> **Data excerpts**:
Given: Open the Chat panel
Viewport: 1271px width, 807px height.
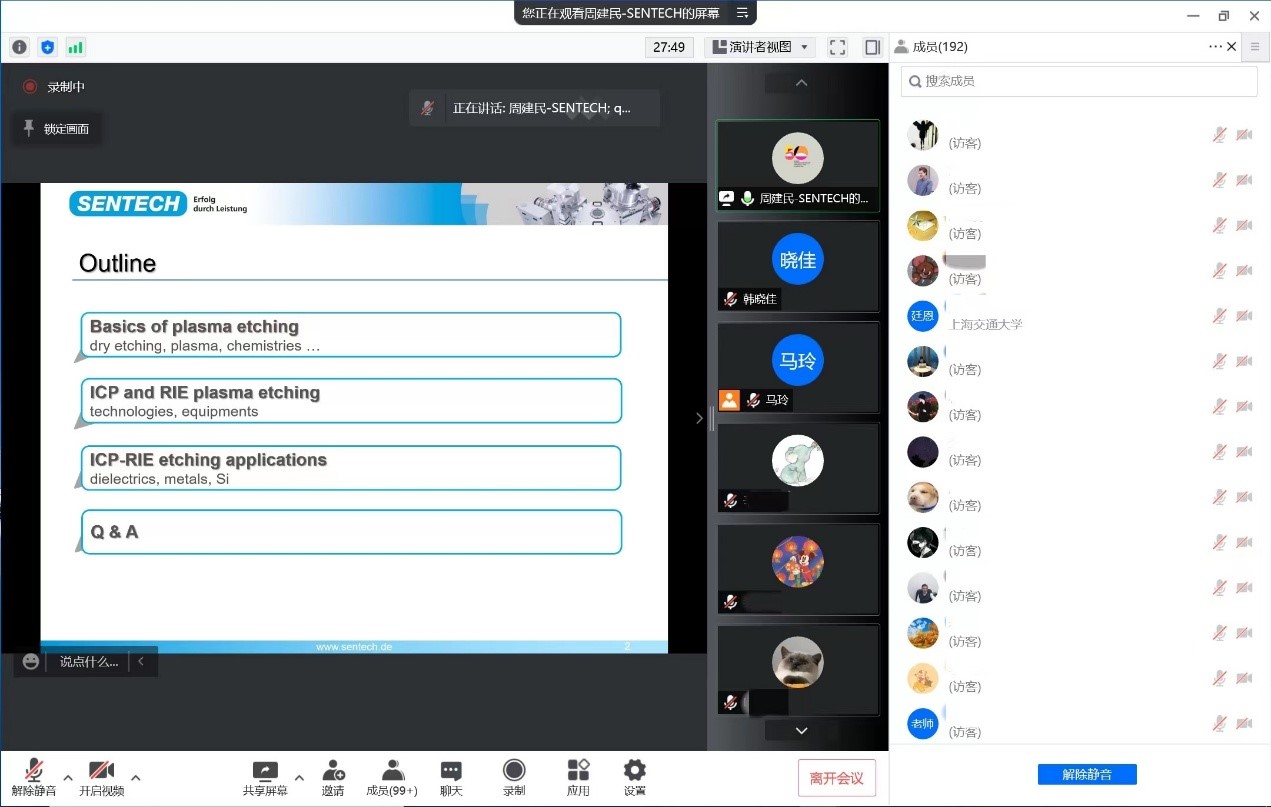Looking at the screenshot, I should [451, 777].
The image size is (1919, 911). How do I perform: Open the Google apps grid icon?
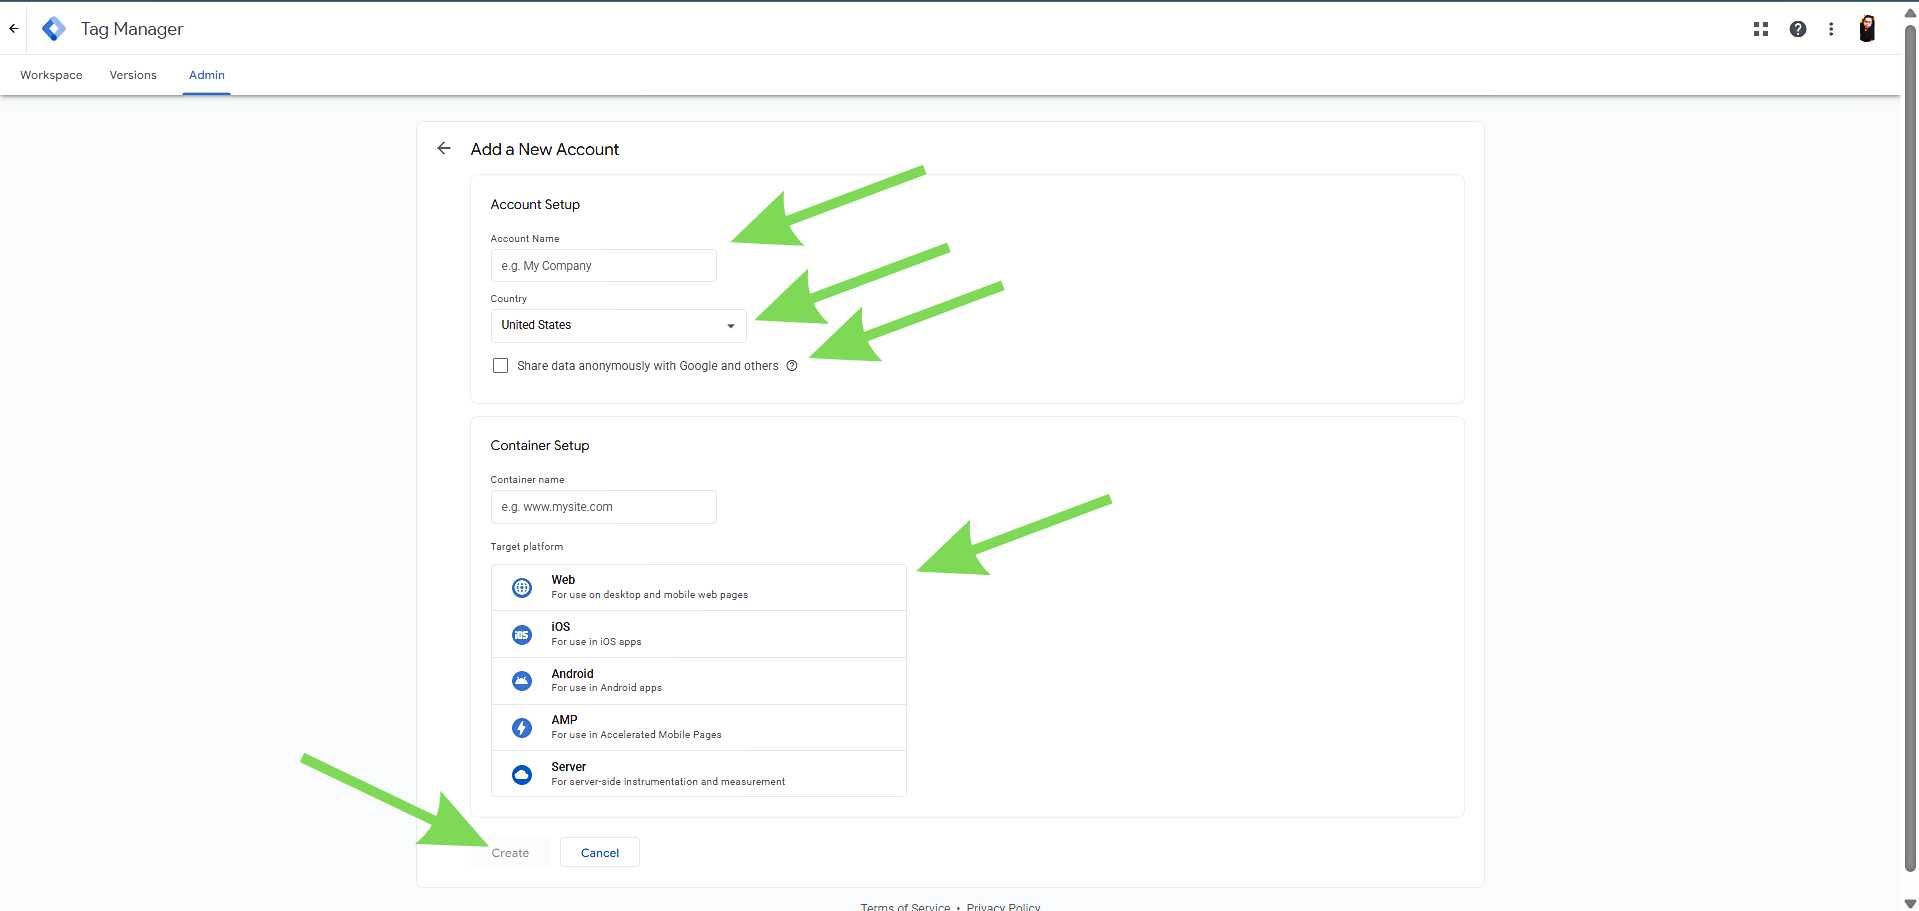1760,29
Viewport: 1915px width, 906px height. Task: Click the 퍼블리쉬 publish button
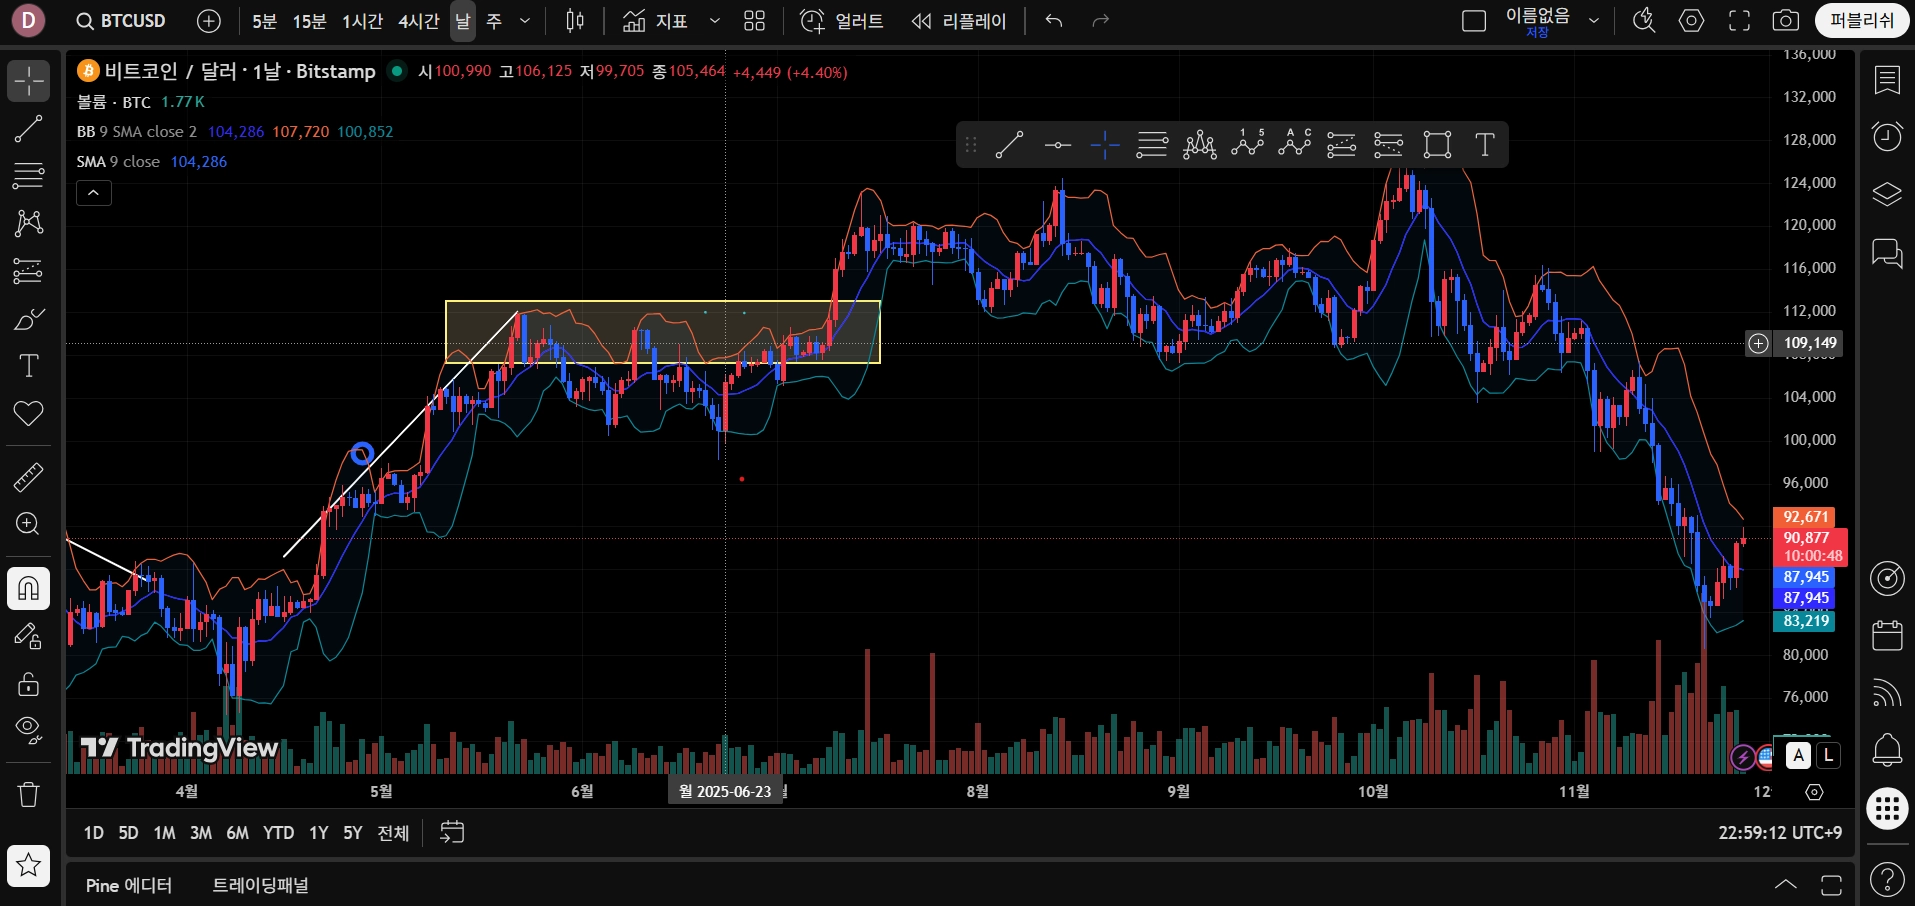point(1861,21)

> **Prompt**:
Exactly the lines from the one holding "Viewport: 1271px width, 807px height." through the last line of the entries, both included, are to be duplicated; leave the pictures out.

> **Solution**:
Viewport: 1271px width, 807px height.
Looking at the screenshot, I should [451, 777].
The image size is (1919, 911). How do I perform: Open the Google apps grid icon?
1760,29
Viewport: 1915px width, 906px height. Task: Click the 퍼블리쉬 publish button
point(1861,21)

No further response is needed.